> Passage for review:
• • • • • • •
It might be silly and somewhat cheesy, but the 1992 hip-hop hit Jump Around by House Of Pain holds a special place in American actor George Clooney’s heart.

There was to be a party scene in the new romantic comedy Ticket To Paradise, which called for him and co-star Julia Roberts to act as a bickering divorced pair bonding over drinks and dancing, and for him to then get on the dance floor and show off boomer moves that would make his on-screen daughter Lily (played by Kaitlyn Dever) cringe.

British director Ol Parker, 53, speaking at a banter-filled online press conference in early September, says that Jump Around is 61-year-old Clooney’s “go-to party track”.

Clooney – who, along with Roberts, is an executive producer on the film – chimes in to own up to the fact. “It is. I requested House Of Pain,” he says.

Parker knew the studio would keep an eye on the cost of licensing pop tunes. Ticket To Paradise had a budget of US$36.2 million (S$51.6 million).

He says: “It’s expensive, so I did promise them that the song would be heard for under a minute, but the scene came in at one minute and four seconds.”

The extra five seconds of tipsy footwork would cost another million dollars, adds Parker, director of another music-driven movie, Mamma Mia! Here We Go Again (2018), the sequel to Mamma Mia (2008). Both films are based on the hits of Swedish pop group Abba.

To his relief, the studio liked the scene, so it remained intact.

American actress Roberts, 54, in one of several good-natured digs at friend and co-star Clooney, says: “A million dollars for five seconds of George doing the running man.”

Including Ticket To Paradise, which opens in Singapore on Thursday, the pair have starred in five movies.

They first met on the heist thriller Ocean’s Eleven (2001), which sparked a friendship that has lasted through the biopic Confessions Of A Dangerous Mind (2002) and Ocean’s Twelve (2004), the sequel to the 2001 movie. This is their first film together since the crime thriller Money Monster (2016).
• • • • • • •
> Data extracts:
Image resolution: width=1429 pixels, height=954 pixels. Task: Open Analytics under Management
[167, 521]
• • • • • • •
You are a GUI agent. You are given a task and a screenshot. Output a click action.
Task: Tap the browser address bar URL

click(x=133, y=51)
• • • • • • •
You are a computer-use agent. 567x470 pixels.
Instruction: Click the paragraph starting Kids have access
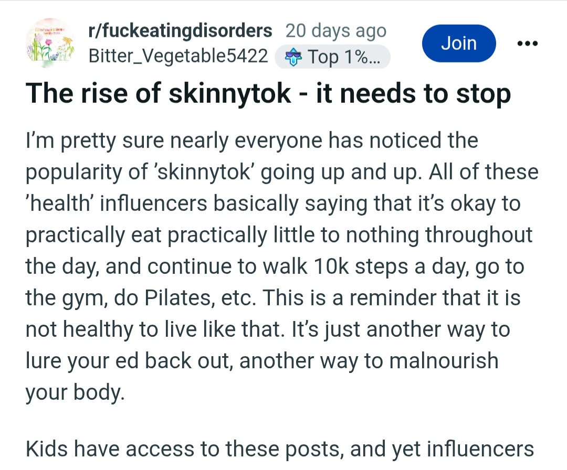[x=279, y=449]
• • • • • • •
> Exercise set:
1. In the article on the film Ticket To Paradise, why did Ol Parker promise the studio that Jump Around would be heard for under a minute? Answer in one to three sentences.
2. List every film the article on Ticket To Paradise names as one in which George Clooney and Julia Roberts both starred.
3. Carry the article about George Clooney, Julia Roberts and Ticket To Paradise forward from its last sentence.
The material shown is separate from the article and has nothing to do with it.

> Answers for the exercise:
1. Licensing pop songs is expensive, and Parker knew the studio would keep watch over that cost. He promised to keep the song under a minute to limit the expense.

2.
- Ocean's Eleven (2001)
- Confessions Of A Dangerous Mind (2002)
- Ocean's Twelve (2004)
- Money Monster (2016)
- Ticket To Paradise

3.
In it, they play David and Georgia, whose marriage to each other ended acrimoniously years ago. They are in Bali to attend the wedding of their daughter Lily (Dever), who has fallen in love with a local seaweed farmer Gede (Indonesian actor Maxime Bouttier, in his first Hollywood production). She plans to remain in Bali with her husband and ditch her budding law career.

Horrified at the thought of Lily making the same mistake they made, David and Georgia hatch a secret plan to abort the wedding and bring her home.

Roberts and Clooney first realised they clicked when, after meeting during the production of Ocean’s Eleven, they “sat on the floor of a hotel and made jokes for five hours”, says Clooney.

They confirm at the press conference that each would do the film only if the other was cast.

For Roberts, she took the job because, as she puts it, she could not pass up a chance to play a character who “gets to be snarky at George”.

But as Parker reveals, she had grown so chummy with Clooney that she needed a nudge. He felt that in one argument scene, “George was going for it, but Julia said she couldn’t be mean to him”.

“I told her to let him have it. It was my only note to her during the three months of shooting,” says Parker.

A dam broke, and after that, as Roberts says, “you couldn’t hold me back”.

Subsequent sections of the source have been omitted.